**TEXT PASSAGE**.
-- Opening Marker --

Take this book in your right hand – or left if you’re a mollydooker – and say after me: “This book contains all wisdom.” However, the volume in question is not the Bible but the dictionary. Preferably that masterpiece of scholarship, the Oxford English Dictionary.

With the complete Second Edition (1989) running to 20 heavy volumes, the Oxford is too cumbersome to hold unless you possess a forklift. So perhaps one of its mini-sized versions will have to do. My point is that a decent dictionary contains enough of the English vocabulary, enough words in waiting, for an infinite number of novels, dramas, sonnets, essays, letters and non-fiction books.

A jigsaw puzzle can only be fitted together one way. The words in a dictionary? Put them together anyway you like, and voilà, a tweet or a newspaper column. Just as musical notes can create everything from an improvised jazz solo to Beethoven’s 11th (or would have, had Ludwig lived a little longer), words words words (if you’re not sick of them like Eliza Doolittle) have the same unlimited potential. Ask Shakespeare, Tolstoy or any other wordsmith. Shuffle them together in the right order, add punctuation and avoid plagiarism, and you’re guaranteed a Booker, the Nobel Prize for Literature or both.

(There are, of course, other forms of language not included in a dictionary – such as the mysterious language of mathematics, used by an Einstein, a Hawking or any other explorer of the infinite. Cosmology and quantum mechanics eschew words for numbers, symbols and enigmatic equations squiggled on a backboard. Such language is entirely foreign to your author, who is yet to comprehend digital measurement.)

For a history of the dictionary I commend to you The Surgeon of Crowthorne, by that paradigm of pen-pushers, Simon Winchester. Or see the film version – The Professor and the Madman. The miracle of the Oxford will be revealed in all its improbabilities. Personally, after having made do for years with The Shorter Oxford or TheConcise, I finally splashed out and bought the real thing. It sits beside me in all its glory in a purpose-built cabinet as I type out these words. I rarely refer to it but like to know it’s there in an emergency. A literary version of a fire extinguisher or medicine cabinet. My first-born daughter, Dr Rebecca Adams, has demanded I leave it to her in my will.

-- Closing Marker --

**SUPPLIED ENTRIES**.
-- Opening Marker --

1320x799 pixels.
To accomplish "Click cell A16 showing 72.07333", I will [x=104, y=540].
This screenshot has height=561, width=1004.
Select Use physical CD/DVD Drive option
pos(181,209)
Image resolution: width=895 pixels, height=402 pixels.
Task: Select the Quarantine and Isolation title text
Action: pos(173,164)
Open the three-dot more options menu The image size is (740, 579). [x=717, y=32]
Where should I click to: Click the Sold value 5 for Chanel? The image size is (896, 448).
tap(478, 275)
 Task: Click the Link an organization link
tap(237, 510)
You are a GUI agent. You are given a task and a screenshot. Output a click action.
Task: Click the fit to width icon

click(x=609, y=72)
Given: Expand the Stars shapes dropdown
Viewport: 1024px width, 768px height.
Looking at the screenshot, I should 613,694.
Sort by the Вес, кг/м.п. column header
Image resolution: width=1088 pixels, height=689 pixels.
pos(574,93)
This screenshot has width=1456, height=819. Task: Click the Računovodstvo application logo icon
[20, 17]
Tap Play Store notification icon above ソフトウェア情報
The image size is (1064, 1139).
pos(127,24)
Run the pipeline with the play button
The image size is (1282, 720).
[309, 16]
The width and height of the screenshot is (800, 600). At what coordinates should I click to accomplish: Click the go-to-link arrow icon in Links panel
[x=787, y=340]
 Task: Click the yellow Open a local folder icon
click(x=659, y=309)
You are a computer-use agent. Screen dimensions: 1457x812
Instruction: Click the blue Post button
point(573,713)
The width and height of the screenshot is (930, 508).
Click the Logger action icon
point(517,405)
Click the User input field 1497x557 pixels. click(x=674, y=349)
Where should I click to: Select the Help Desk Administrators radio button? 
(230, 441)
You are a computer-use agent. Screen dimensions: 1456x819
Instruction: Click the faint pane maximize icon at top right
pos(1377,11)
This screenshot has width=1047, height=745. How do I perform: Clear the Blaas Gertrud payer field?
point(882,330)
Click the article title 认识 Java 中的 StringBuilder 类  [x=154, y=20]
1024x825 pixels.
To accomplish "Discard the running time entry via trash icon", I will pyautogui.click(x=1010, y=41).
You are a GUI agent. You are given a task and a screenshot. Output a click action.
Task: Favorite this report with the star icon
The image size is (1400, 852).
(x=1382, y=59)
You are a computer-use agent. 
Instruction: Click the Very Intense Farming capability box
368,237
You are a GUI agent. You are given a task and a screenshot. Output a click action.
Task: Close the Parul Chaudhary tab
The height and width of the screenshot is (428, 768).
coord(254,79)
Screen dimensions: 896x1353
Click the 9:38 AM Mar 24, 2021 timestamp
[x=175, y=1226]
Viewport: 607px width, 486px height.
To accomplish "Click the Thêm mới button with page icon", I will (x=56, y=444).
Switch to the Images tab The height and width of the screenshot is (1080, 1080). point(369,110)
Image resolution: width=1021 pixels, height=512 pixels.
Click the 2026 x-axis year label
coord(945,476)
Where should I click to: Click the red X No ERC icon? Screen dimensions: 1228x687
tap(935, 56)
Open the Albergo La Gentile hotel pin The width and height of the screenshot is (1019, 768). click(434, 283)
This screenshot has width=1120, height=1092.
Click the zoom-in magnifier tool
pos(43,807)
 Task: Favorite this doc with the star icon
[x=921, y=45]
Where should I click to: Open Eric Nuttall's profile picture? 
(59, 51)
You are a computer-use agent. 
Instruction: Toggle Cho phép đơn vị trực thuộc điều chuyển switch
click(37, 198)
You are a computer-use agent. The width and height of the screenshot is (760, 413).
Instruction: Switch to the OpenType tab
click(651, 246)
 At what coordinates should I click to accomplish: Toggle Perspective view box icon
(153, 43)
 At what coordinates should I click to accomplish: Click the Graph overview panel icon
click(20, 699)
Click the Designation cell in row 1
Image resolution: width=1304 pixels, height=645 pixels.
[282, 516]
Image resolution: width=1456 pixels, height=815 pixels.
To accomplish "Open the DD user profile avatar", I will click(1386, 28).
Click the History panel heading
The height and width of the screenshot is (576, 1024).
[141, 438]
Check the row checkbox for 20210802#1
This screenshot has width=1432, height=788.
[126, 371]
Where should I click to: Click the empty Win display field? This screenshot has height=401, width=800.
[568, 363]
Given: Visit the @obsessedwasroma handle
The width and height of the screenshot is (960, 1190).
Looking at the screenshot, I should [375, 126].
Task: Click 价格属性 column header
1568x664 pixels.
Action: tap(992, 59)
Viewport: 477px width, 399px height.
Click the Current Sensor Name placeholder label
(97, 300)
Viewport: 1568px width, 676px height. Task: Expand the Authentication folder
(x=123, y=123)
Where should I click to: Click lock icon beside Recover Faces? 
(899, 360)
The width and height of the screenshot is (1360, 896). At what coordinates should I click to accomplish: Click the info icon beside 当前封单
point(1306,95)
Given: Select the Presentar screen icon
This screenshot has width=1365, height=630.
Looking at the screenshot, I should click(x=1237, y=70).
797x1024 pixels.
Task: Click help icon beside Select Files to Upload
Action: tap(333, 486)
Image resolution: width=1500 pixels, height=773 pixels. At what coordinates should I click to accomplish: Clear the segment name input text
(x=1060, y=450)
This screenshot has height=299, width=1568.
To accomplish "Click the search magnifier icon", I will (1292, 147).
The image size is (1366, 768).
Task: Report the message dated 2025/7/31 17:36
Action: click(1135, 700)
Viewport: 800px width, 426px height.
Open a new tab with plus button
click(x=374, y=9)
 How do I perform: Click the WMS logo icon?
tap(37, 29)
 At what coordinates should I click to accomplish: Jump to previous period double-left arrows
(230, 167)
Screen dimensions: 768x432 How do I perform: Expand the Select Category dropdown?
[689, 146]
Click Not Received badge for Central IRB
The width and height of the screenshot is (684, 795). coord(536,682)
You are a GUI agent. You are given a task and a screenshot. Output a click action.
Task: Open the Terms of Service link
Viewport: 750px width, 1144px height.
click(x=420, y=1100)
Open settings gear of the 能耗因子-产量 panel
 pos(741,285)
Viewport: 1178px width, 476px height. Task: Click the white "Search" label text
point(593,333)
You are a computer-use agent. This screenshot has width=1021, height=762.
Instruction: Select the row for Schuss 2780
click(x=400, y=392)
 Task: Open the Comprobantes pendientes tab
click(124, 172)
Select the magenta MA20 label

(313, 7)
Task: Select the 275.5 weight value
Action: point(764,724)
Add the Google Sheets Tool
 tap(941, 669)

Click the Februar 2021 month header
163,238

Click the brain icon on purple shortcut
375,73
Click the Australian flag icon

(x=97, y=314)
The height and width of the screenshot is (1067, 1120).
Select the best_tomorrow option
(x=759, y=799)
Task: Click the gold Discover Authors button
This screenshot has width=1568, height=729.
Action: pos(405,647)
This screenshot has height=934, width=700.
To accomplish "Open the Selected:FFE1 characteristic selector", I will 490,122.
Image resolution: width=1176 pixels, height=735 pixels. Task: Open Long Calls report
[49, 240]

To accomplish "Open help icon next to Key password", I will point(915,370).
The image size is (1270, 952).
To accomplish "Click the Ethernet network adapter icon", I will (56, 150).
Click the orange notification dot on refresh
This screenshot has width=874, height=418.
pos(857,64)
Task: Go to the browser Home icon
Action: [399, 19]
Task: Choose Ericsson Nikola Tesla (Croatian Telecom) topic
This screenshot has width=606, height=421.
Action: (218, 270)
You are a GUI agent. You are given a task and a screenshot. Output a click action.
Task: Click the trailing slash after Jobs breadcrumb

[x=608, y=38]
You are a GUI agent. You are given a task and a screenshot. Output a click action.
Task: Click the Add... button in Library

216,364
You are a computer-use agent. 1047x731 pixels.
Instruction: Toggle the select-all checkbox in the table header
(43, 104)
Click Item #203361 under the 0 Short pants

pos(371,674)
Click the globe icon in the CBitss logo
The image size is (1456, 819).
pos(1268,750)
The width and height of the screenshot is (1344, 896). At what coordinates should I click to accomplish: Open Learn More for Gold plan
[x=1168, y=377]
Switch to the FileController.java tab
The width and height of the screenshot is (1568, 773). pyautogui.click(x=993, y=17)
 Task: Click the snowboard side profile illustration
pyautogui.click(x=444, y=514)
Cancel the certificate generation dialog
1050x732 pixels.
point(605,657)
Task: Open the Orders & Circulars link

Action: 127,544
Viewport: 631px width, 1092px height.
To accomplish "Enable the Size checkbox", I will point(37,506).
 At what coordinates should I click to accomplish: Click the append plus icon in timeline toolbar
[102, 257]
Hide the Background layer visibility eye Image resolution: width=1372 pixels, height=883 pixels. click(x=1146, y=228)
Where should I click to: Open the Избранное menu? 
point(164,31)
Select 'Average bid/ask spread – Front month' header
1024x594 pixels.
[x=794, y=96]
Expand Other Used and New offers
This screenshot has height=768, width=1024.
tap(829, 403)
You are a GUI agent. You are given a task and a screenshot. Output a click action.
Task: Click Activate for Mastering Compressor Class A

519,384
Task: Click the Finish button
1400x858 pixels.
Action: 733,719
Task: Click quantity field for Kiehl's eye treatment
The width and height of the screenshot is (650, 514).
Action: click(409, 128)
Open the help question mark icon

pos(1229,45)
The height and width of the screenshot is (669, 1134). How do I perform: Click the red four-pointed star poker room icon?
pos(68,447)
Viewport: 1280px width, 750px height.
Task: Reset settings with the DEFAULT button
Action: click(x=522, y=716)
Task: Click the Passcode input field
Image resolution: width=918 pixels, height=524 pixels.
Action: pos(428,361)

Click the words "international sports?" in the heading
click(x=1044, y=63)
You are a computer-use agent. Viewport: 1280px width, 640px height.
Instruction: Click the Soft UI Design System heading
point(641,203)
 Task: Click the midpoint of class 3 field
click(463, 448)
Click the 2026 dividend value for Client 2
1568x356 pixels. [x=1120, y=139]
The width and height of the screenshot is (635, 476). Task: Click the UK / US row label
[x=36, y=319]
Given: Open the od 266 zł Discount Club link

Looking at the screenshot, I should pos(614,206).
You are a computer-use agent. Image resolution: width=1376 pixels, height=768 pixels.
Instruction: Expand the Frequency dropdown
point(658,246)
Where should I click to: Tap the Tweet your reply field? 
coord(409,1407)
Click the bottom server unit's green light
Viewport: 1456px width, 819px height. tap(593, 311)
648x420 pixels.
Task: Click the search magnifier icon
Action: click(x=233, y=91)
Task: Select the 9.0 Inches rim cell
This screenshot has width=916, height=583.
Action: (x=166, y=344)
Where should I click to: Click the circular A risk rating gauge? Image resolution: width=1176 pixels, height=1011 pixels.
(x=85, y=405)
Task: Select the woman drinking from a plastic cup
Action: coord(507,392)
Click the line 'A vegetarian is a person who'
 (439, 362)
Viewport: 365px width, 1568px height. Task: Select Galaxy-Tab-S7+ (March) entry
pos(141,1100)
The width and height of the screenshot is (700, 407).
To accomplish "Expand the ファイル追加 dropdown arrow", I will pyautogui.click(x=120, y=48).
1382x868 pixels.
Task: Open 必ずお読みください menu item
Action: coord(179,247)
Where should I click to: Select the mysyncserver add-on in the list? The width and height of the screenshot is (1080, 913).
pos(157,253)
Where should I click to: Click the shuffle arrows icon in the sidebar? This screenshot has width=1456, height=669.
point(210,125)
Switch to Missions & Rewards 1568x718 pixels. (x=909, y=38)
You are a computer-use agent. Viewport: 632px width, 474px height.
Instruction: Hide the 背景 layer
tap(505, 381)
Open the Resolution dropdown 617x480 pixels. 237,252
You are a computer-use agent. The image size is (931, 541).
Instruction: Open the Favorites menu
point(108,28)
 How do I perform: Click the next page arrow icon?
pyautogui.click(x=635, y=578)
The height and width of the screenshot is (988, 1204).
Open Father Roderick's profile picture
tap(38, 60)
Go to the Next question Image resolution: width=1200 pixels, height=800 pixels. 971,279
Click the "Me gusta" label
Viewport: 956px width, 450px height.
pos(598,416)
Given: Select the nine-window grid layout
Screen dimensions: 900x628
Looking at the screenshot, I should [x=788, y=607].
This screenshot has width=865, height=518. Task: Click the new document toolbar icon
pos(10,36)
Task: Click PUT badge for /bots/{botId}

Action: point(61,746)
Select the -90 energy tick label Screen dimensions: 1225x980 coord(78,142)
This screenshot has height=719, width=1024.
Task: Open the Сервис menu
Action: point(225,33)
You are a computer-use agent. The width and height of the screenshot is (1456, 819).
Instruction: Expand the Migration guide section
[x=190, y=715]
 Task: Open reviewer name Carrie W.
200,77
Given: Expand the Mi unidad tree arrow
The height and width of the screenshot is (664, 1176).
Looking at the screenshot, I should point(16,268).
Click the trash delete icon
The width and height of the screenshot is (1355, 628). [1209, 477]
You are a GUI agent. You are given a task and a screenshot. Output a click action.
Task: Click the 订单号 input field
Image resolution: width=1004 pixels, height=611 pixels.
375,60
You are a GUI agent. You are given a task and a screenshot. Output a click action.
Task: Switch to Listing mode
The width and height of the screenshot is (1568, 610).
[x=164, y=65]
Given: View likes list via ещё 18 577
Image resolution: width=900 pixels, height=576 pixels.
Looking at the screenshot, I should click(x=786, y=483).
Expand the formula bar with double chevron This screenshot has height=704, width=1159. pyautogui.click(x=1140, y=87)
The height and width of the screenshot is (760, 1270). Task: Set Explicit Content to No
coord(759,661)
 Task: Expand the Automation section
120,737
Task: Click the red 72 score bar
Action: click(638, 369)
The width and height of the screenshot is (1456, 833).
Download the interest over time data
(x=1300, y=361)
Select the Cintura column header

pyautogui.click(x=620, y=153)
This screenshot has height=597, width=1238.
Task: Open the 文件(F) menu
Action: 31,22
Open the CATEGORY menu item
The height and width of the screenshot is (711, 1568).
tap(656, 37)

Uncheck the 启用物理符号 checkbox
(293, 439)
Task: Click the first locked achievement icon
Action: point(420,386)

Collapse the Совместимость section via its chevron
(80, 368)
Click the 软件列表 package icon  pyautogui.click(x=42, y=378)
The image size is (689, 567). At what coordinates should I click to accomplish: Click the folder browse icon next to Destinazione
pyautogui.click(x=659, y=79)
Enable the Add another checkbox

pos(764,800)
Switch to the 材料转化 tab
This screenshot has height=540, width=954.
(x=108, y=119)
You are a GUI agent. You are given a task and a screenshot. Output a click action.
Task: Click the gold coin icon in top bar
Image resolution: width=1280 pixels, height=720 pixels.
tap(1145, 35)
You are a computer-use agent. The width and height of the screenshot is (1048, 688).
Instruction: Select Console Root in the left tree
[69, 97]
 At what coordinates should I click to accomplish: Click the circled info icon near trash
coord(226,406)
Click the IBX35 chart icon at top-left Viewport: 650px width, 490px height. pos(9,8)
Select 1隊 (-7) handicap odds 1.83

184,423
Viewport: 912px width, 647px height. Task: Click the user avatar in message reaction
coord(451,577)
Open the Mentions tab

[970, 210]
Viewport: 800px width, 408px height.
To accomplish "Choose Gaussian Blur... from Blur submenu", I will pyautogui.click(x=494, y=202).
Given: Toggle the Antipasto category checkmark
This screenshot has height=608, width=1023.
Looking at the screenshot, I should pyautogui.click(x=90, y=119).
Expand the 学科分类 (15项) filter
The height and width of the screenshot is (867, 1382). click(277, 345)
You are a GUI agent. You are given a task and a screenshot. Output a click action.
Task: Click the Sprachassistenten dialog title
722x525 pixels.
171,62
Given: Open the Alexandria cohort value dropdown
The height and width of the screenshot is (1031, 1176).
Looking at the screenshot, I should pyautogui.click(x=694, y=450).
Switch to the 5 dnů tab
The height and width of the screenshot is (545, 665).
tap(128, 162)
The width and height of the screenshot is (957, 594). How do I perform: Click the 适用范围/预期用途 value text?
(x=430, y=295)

-- Closing Marker --

**WHAT YOU NEED TO DO**.
[1] Reproduce the essay on the dictionary word for word, starting at "Take this book" and ending at "Oxford English Dictionary.".
[2] Can you extend the essay on the dictionary, picking up right after its last sentence?

**RESPONSES PER TASK**.
[1]
Take this book in your right hand – or left if you’re a mollydooker – and say after me: “This book contains all wisdom.” However, the volume in question is not the Bible but the dictionary. Preferably that masterpiece of scholarship, the Oxford English Dictionary.

[2]
Winchester explains its history with style – beginning with the Philological Society’s call in 1857 for a new English dictionary to take up where Samuel Johnson left off. Belatedly gaining momentum, the First Edition was completed in 1928. The Oxford was put on a CD-ROM in 1992 and is now being published online.

As if 273,000 words – 171,000 in current use – aren’t enough, newly minted words and phrases are constantly being added. Atrocities such as pawternity leave, Brexit, QAnon, woke and cancel culture – and inevitably Covid-19, PPE, frontliners, lockdown, mask-up and anti-mask. The phrase Black Lives Matter arrived and conspiracy theory has had a resurgence. The definition of trump has been updated and variants added. (Note to self: check to see how Roget’s Thesaurus, that literary Tyrannosaurus, is getting on.)

Does the Oxford ever cancel words? The answer is an emphatic no. Whereas the dead are immediately dropped from Who’s Who, once a word appears in the Oxford it’s there forever, fossilised in the geological layers of the English language. So, sadly, they will never dump Trump. See you later.